Local hospitals admitted 62 new patients for COVID-19 on Dec. 6, he said, and health officials expect that number to rise to more than 100 new hospitalizations soon.

There are 333 people hospitalized with COVID-19 in Santa Clara County with 82 of them in intensive care, officials said.

The hospitalizations come as Santa Clara County enters its first day of a regional stay-at-home order that increased restrictions and shut down many businesses.

The county has tallied 40,624 COVID-19 cases and 511 deaths as of Dec. 7.

County Testing Officer Dr. Marty Fenstersheib said about 17,500 doses of the Pfizer vaccine may arrive by Dec. 15.

Healthcare workers and residents of long-term care facilities are first in line to receive the vaccine, Fenstersheib said.

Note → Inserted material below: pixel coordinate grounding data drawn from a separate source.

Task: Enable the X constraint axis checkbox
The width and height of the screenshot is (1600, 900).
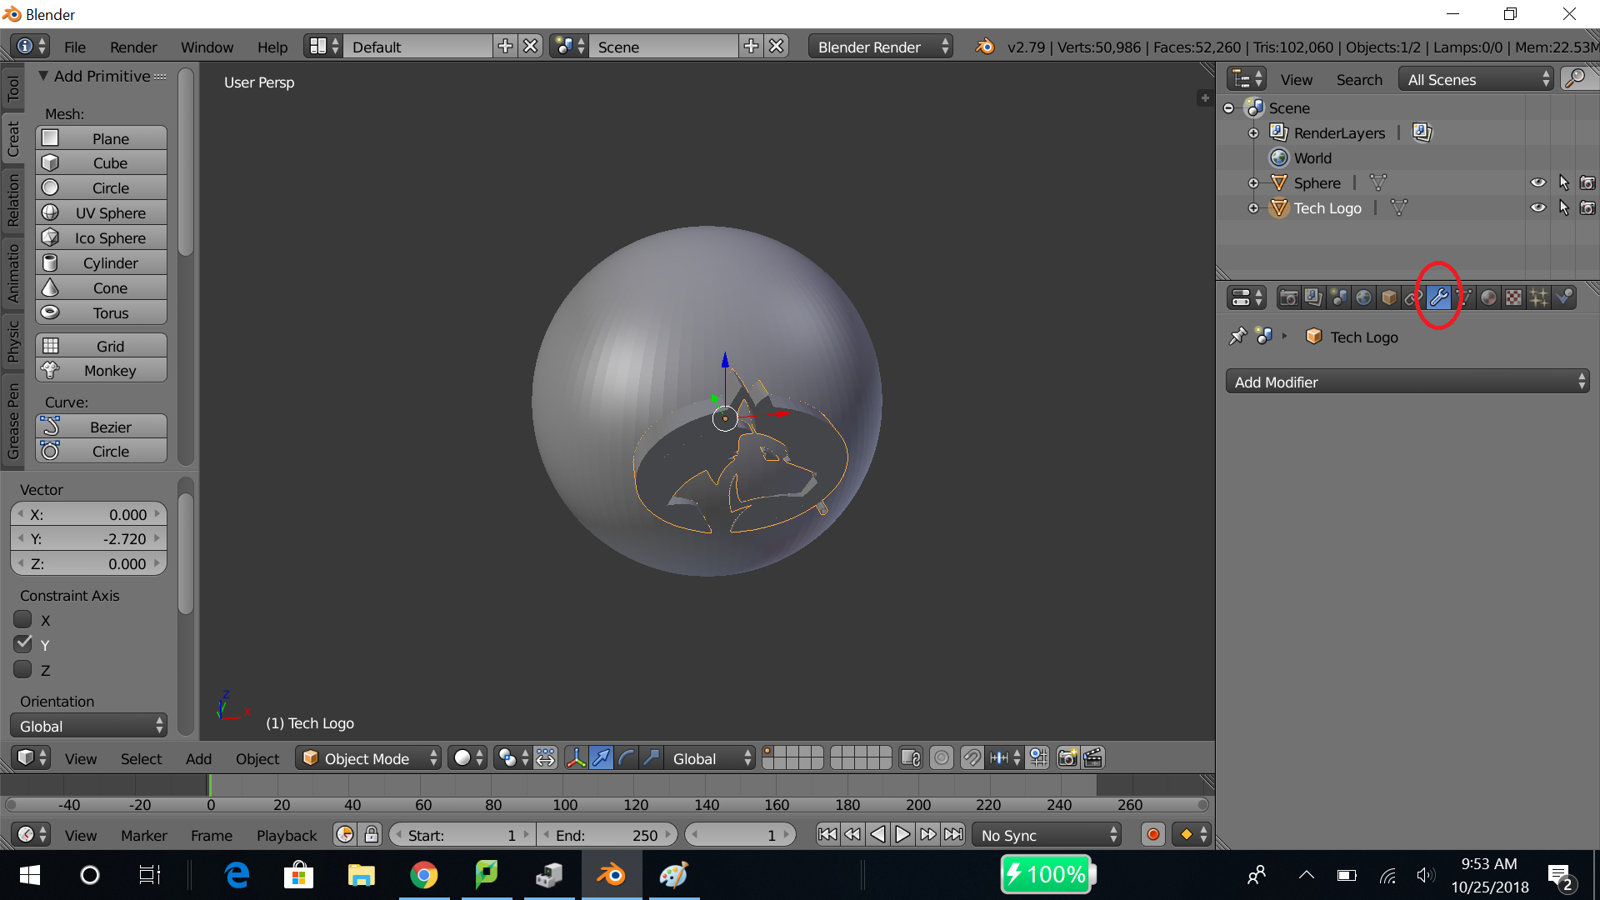Action: point(23,620)
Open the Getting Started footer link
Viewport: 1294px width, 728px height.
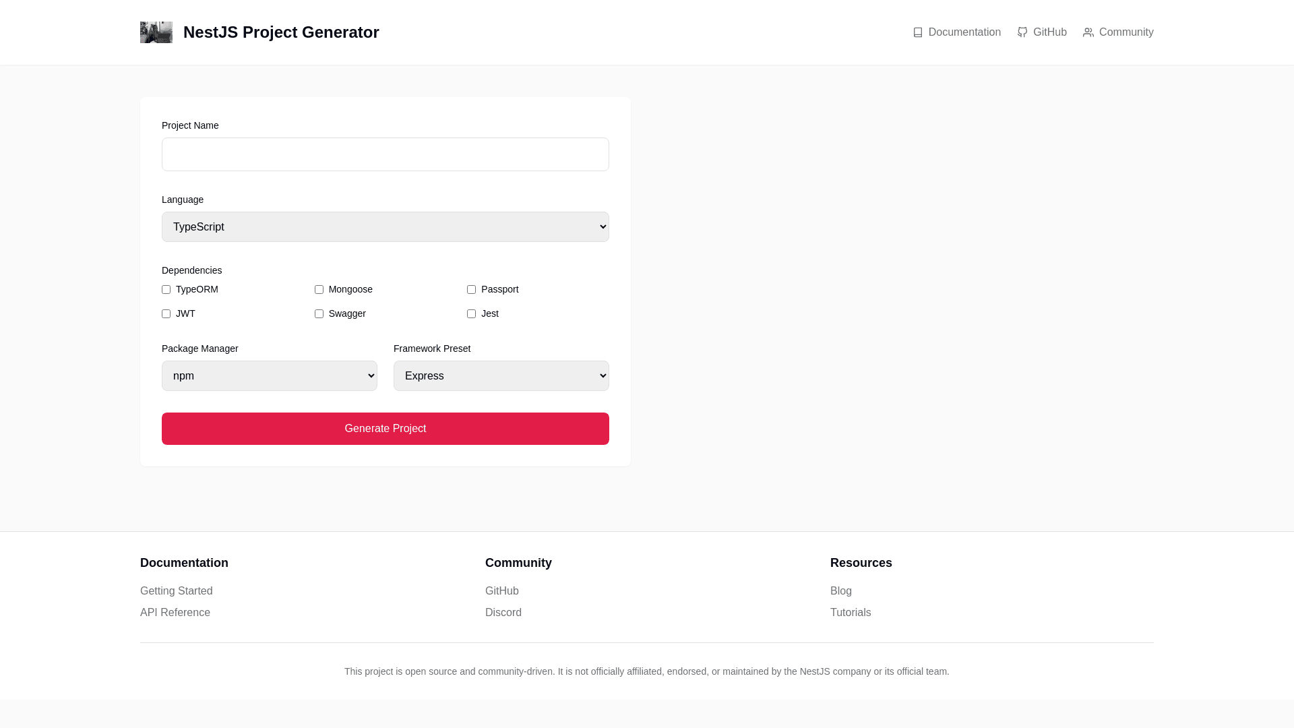[176, 591]
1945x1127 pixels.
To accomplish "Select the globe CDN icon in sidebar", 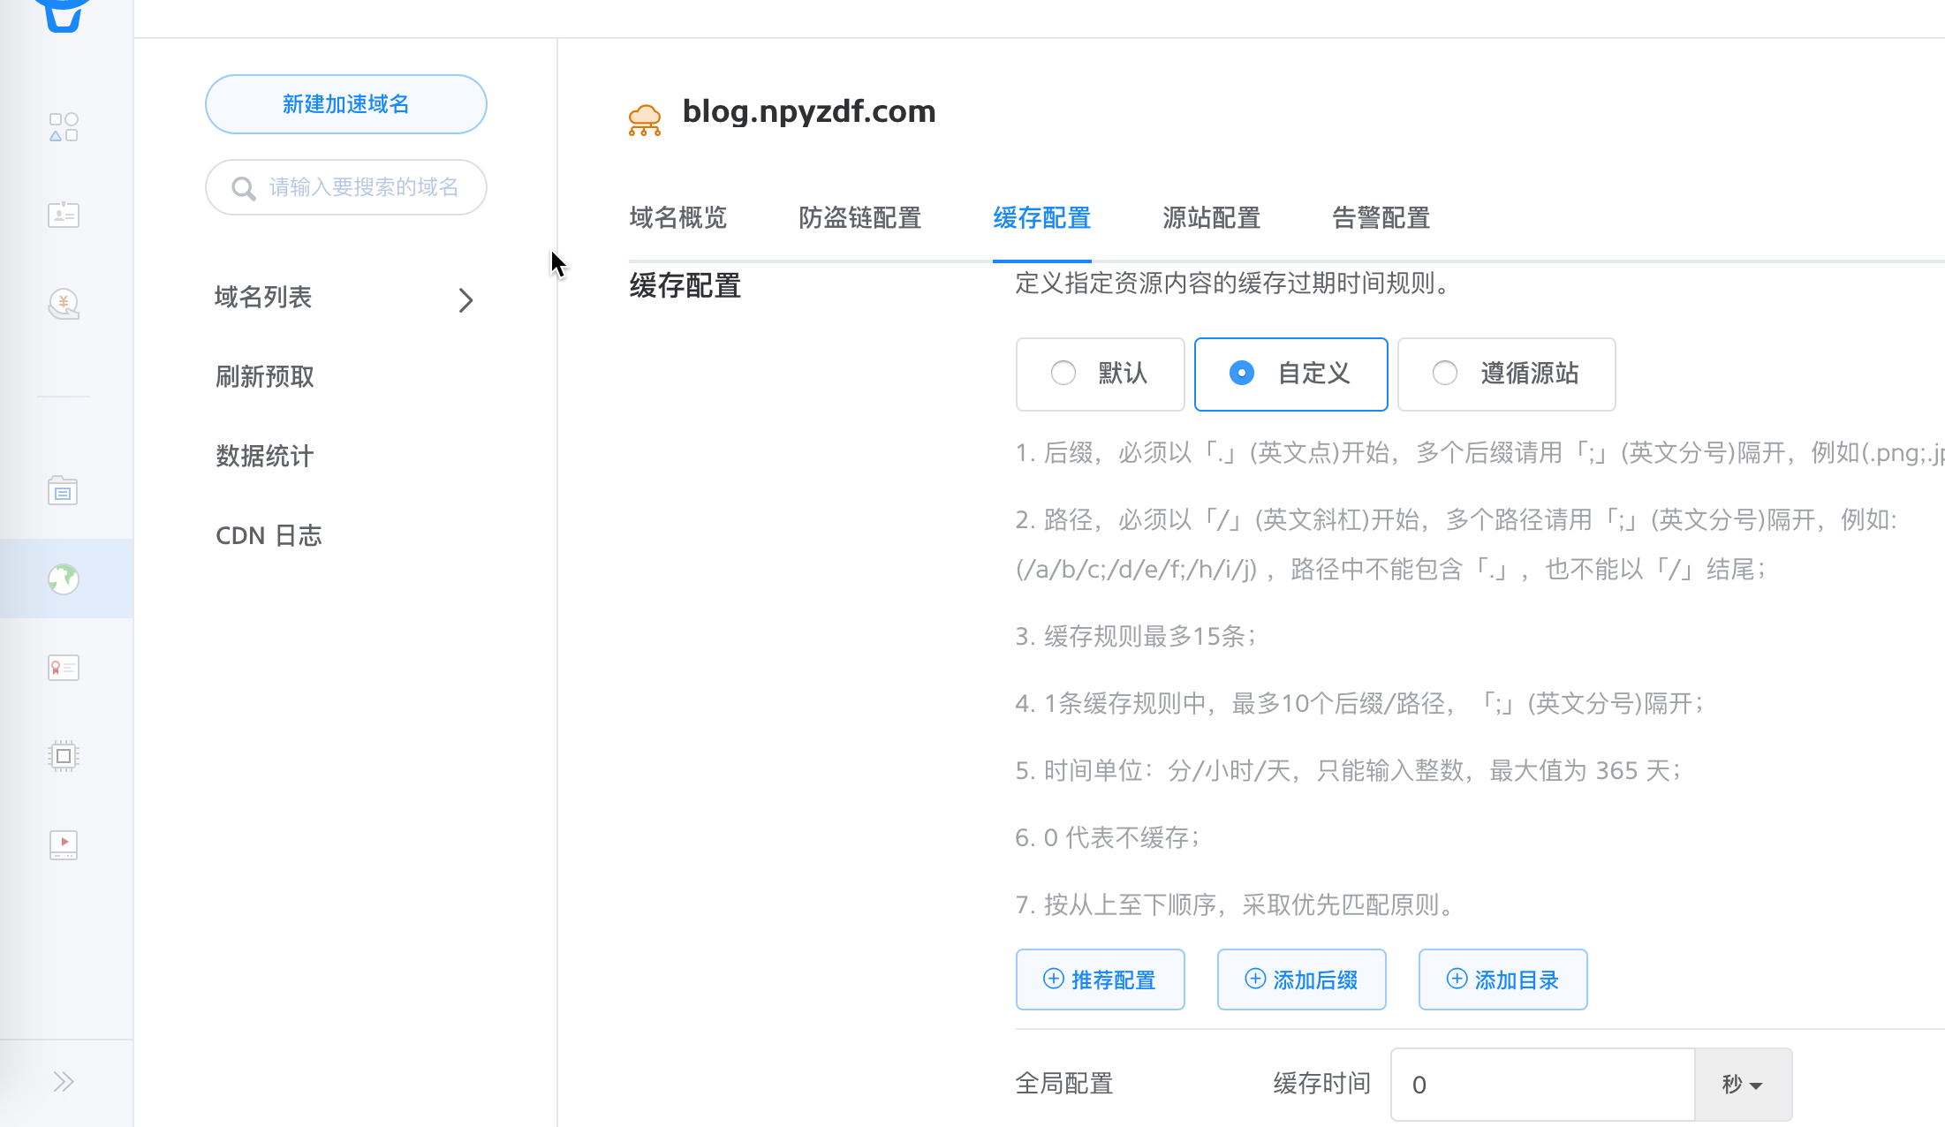I will tap(64, 579).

But doses will be in short supply.

“We certainly will not get enough vaccines for both of those large groups,” Fenstersheib said. “But this is the first location and we expect subsequent locations over the next several weeks. The hospitals are preparing and have prepared to receive this vaccine.”

The FDA is expected to decide on approving the Pfizer vaccine on Dec. 10 and the Moderna vaccine on Dec. 17, Fenstersheib said.

County health officials submitted their vaccine plan for storage and distribution to California last week. The plan details the data and outreach system health officials will use to ensure people receive double doses of whichever vaccine is made available.

The Pfizer vaccine requires a booster dose three weeks after people receive their first shot and Moderna requires a second injection four weeks after the first one.

People who receive the vaccine will set up appointments with an online program known as PrepMod, according to the plans.

The county will not diverge from the priority groups outlined by federal and state leaders, Fenstersheib said, and people should continue to follow COVID-19 safety guidelines.

“As we start to give vaccinations that does not mean that we should not be as diligent and vigilant about our prevention measures,” Fenstersheib said. “We want to make sure people remain vigilant, keep their masks on, keep all of the social distancing guidances that we have said.”